[Pointing lines for text and elements]
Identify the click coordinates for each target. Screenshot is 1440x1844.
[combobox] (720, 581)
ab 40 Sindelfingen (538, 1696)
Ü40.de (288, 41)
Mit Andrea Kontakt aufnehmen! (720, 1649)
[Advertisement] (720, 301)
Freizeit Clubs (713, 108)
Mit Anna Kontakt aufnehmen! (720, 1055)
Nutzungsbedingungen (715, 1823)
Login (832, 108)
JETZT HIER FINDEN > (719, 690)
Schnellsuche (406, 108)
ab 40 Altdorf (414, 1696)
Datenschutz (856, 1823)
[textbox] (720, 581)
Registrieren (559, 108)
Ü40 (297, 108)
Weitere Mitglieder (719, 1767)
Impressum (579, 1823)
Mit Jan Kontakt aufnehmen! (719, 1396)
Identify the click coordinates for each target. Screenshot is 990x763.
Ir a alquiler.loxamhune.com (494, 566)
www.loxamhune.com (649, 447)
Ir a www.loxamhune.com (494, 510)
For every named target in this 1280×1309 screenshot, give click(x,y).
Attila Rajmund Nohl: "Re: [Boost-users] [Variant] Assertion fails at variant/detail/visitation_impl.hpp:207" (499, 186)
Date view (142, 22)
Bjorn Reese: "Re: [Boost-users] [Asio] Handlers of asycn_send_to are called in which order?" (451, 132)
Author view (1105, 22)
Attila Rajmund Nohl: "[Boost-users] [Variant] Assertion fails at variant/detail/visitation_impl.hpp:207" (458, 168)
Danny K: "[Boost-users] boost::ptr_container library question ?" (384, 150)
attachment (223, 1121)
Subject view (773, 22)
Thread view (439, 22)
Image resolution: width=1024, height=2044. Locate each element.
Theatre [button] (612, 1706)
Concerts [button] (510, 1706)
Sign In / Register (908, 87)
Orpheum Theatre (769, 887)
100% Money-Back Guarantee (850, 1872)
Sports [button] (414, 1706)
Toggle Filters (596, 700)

THE EXERCISE:
Reproduce the lines verbatim, from the line containing "Ü40.de (288, 41)" through the line containing "Date view (142, 22)", with both endpoints included.

SOLVED PROBLEM:
Ü40.de (288, 41)
Mit Andrea Kontakt aufnehmen! (720, 1649)
[Advertisement] (720, 301)
Freizeit Clubs (713, 108)
Mit Anna Kontakt aufnehmen! (720, 1055)
Nutzungsbedingungen (715, 1823)
Login (832, 108)
JETZT HIER FINDEN > (719, 690)
Schnellsuche (406, 108)
ab 40 Altdorf (414, 1696)
Datenschutz (856, 1823)
[textbox] (720, 581)
Registrieren (559, 108)
Ü40 (297, 108)
Weitere Mitglieder (719, 1767)
Impressum (579, 1823)
Mit Jan Kontakt aufnehmen! (719, 1396)
Identify the click coordinates for each target. Screenshot is 990x763.
Ir a alquiler.loxamhune.com (494, 566)
www.loxamhune.com (649, 447)
Ir a www.loxamhune.com (494, 510)
For every named target in this 1280×1309 screenshot, give click(x,y).
Attila Rajmund Nohl: "Re: [Boost-users] [Variant] Assertion fails at variant/detail/visitation_impl.hpp:207" (499, 186)
Date view (142, 22)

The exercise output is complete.